▶ [Selected passage]
..........

The Sunshine Coast Arts Council concurrently presents two exhibitions honouring the late Kasia Jabloska, an artist who lived in Garden Bay. A Free Spirit is a selection of Jabloska's art in a variety of media.

The Sunshine Coast Arts Council concurrently presents two exhibitions honouring the late Kasia Jabloska, an artist who lived in Garden Bay.

A Free Spirit is a selection of Jabloska's art in a variety of media. Life without Kasia is Thomas Ziorjen's series of digital montages created in response to the loss of Jabloska, his friend and art collaborator. The exhibition runs from April 6 to 24 at the Sunshine Coast Arts Centre in Sechelt.

Ziorjen is originally from the Toronto area and has lived on the Sunshine Coast with his wife and two sons for the past eight years.

In 1997 he met Jabloska and they started working together. By 2001 they were collaborating on paintings and assemblages; some of these assemblages will be in the exhibition. The work he has done for this homage to Jabloska is a series of photo based digital montages, expressing the richness of life then and the hard hollow spaces now. "She was so closely tied to my creativity that after she died I began this series," he said. "At times it was like we were working together again."

Jabloska was born in 1961 in Warsaw, Poland, to parents who were both professionals. She grew up in an environment rich in cultural experiences. The household often hosted friends and family who were artists and musicians.

She escaped from communist Poland to Germany at age 20 and a year later came to Canada and continued her studies in early childhood education. She met her partner Mirek Kot in Ottawa, and after a year of world travel, the couple moved to the Sunshine Coast. Beginning in 1991, they spent four years building their unique home in Garden Bay. Before her untimely death in January 2004, Jabloska spent 10 years creating art. This passion led her to a broad variety of mediums, drawing, painting, clay and stone sculpting and making assemblages. Even without formal art training she produced work that was strong and direct and distinctly her own. In her artist's statement in 2002, she said, "I see sculptural form everywhere, art everywhere. Life is art to me."

There will be a reception for the exhibitions on Saturday, April 9 from 1:30 to 3:30 p.m. at the arts centre located at Trail and Medusa in Sechelt.

..........

▶ [Given exercise] Reproduce the article about the Kasia Jabloska exhibitions in full, word for word. The entries that come next bear no relation to the article about the Kasia Jabloska exhibitions.

▶ [Extracted records]
..........

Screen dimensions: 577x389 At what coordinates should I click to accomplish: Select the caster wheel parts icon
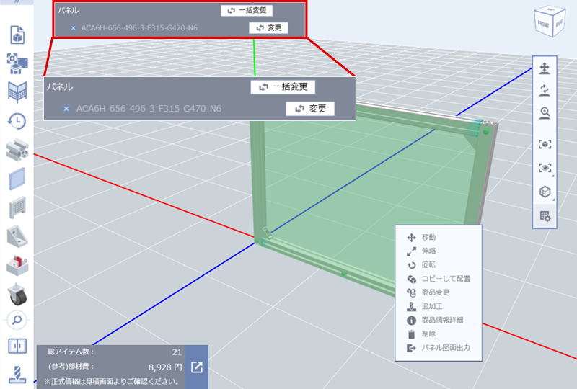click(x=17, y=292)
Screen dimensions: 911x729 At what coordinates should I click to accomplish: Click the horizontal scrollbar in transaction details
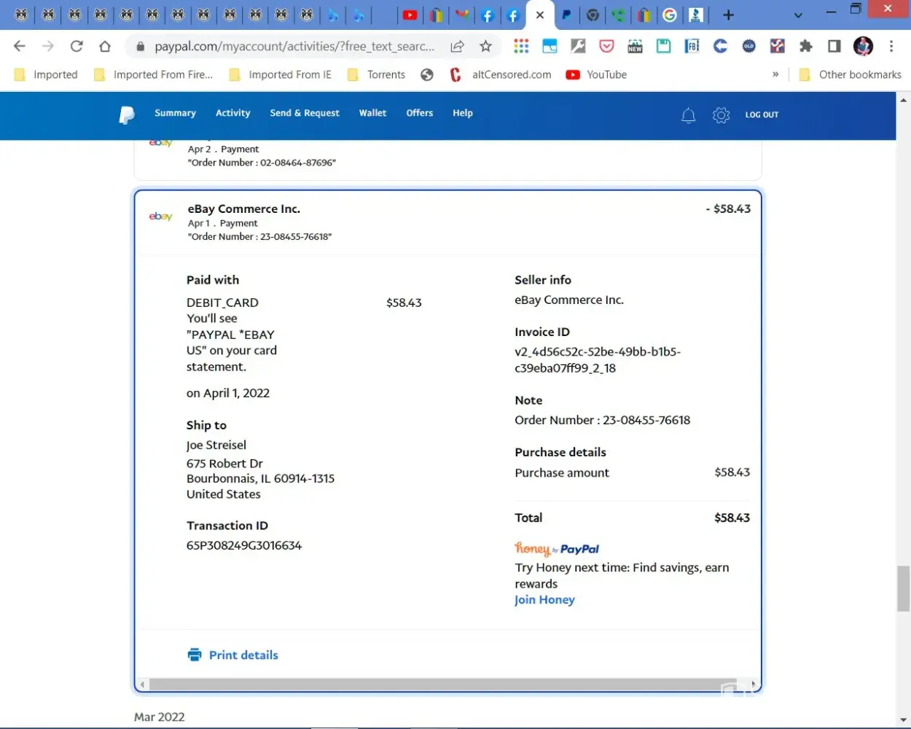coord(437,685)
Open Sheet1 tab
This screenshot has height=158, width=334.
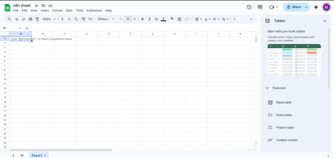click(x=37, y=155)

..........

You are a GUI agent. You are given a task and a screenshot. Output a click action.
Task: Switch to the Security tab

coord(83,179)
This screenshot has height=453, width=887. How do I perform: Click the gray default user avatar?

..........

▶ [Output below]
The Sunshine Coast Arts Council concurrently presents two exhibitions honouring the late Kasia Jabloska, an artist who lived in Garden Bay. A Free Spirit is a selection of Jabloska's art in a variety of media.

The Sunshine Coast Arts Council concurrently presents two exhibitions honouring the late Kasia Jabloska, an artist who lived in Garden Bay.

A Free Spirit is a selection of Jabloska's art in a variety of media. Life without Kasia is Thomas Ziorjen's series of digital montages created in response to the loss of Jabloska, his friend and art collaborator. The exhibition runs from April 6 to 24 at the Sunshine Coast Arts Centre in Sechelt.

Ziorjen is originally from the Toronto area and has lived on the Sunshine Coast with his wife and two sons for the past eight years.

In 1997 he met Jabloska and they started working together. By 2001 they were collaborating on paintings and assemblages; some of these assemblages will be in the exhibition. The work he has done for this homage to Jabloska is a series of photo based digital montages, expressing the richness of life then and the hard hollow spaces now. "She was so closely tied to my creativity that after she died I began this series," he said. "At times it was like we were working together again."

Jabloska was born in 1961 in Warsaw, Poland, to parents who were both professionals. She grew up in an environment rich in cultural experiences. The household often hosted friends and family who were artists and musicians.

She escaped from communist Poland to Germany at age 20 and a year later came to Canada and continued her studies in early childhood education. She met her partner Mirek Kot in Ottawa, and after a year of world travel, the couple moved to the Sunshine Coast. Beginning in 1991, they spent four years building their unique home in Garden Bay. Before her untimely death in January 2004, Jabloska spent 10 years creating art. This passion led her to a broad variety of mediums, drawing, painting, clay and stone sculpting and making assemblages. Even without formal art training she produced work that was strong and direct and distinctly her own. In her artist's statement in 2002, she said, "I see sculptural form everywhere, art everywhere. Life is art to me."

There will be a reception for the exhibitions on Saturday, April 9 from 1:30 to 3:30 p.m. at the arts centre located at Trail and Medusa in Sechelt.